* [Document section]
——

Contesting a Trust - How will my family react? Los Angeles Trust Litigation Attorney

How to Contest a Trust From Home

Today’s technologies have made contesting a trust easier than you think. We have substantial experience working with remote clients who never physically come into our offices, provide hard-copy documents, and physically never go to court, yet we’ve been able to help them obtain their rightful inheritance and trust distributions. Whatever challenge you may be facing that may make addressing an estate conflict, will contest, or trust dispute difficult if not impossible, we’re here to let you know that help is out there. Here’s a guide to getting what you deserve.

What are the steps to contesting a trust?

Contesting a trust is quite common. And because most trust contests are settled out of court, it’s entirely possible that you won’t ever even have to physically go to court to get your rightful inheritance. In fact, through our use of various technologies, you likely won’t ever need to meet in person, provide hard copies of documents, or otherwise leave the comfort of your home. Initial case evaluation can be done over Zoom, Skype, Facetime or GoToMeeting. Documents can be gathered via email, Dropbox, etc. And follow up can be done telephonically, or via email, text or Zoom, Skype or Facetime. Contesting a trust has never been easier. Let’s take a look.

In pursuing a trust contest, the vast majority of the most common steps involved in contesting a trust can be accomplished without your in-person appearance in court or at your attorney’s office:

  • Contact a trust litigation attorney
    Technology used: Email, telephone, Zoom, Skype, Facetime, GotoMeeting, etc.

——

List every service that the guide on contesting a trust from home names for carrying out the initial case evaluation.

* [Data block]
——

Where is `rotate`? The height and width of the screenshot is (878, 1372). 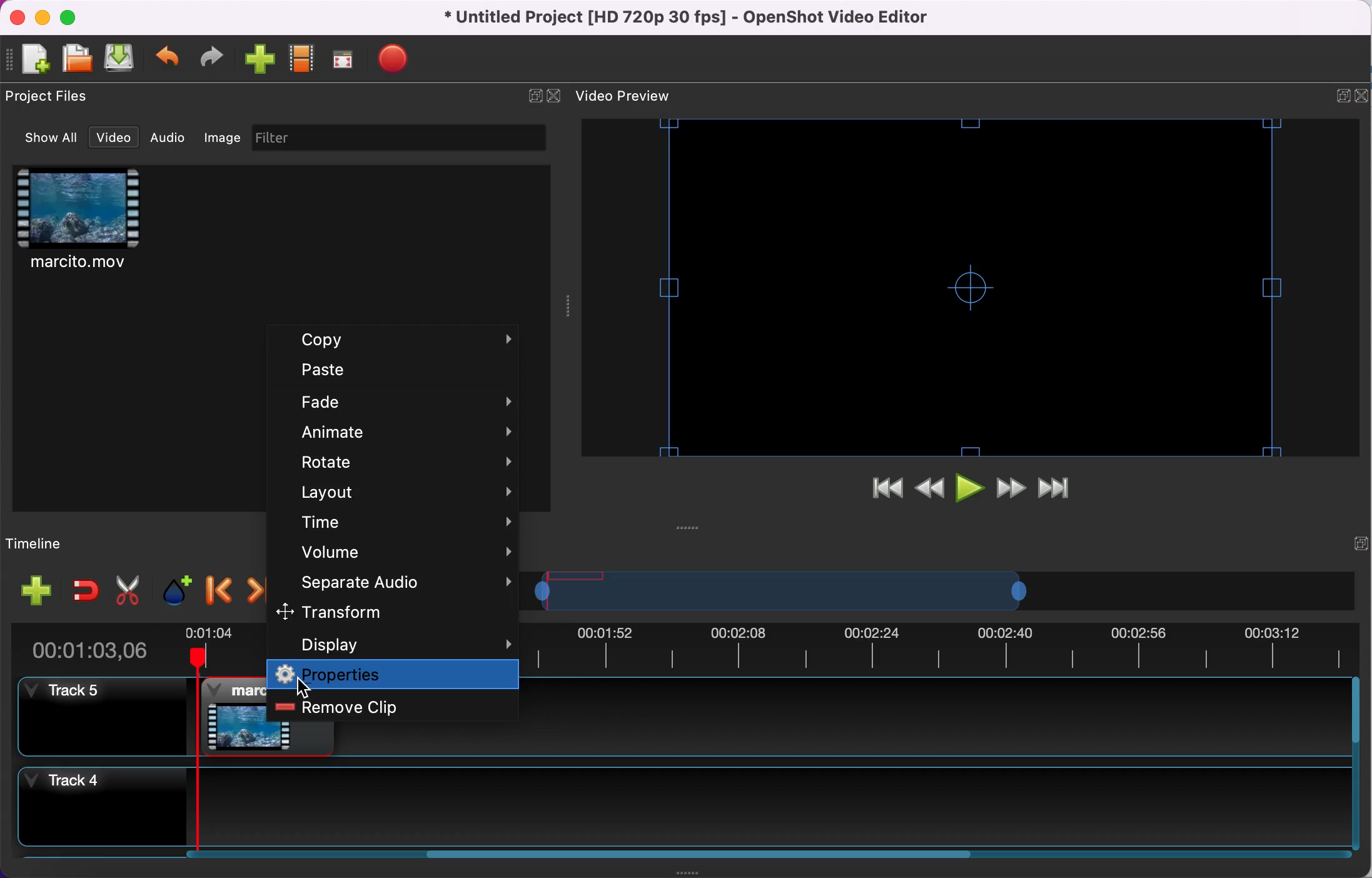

——

* [Solution to this problem]
Zoom, Skype, Facetime, GoToMeeting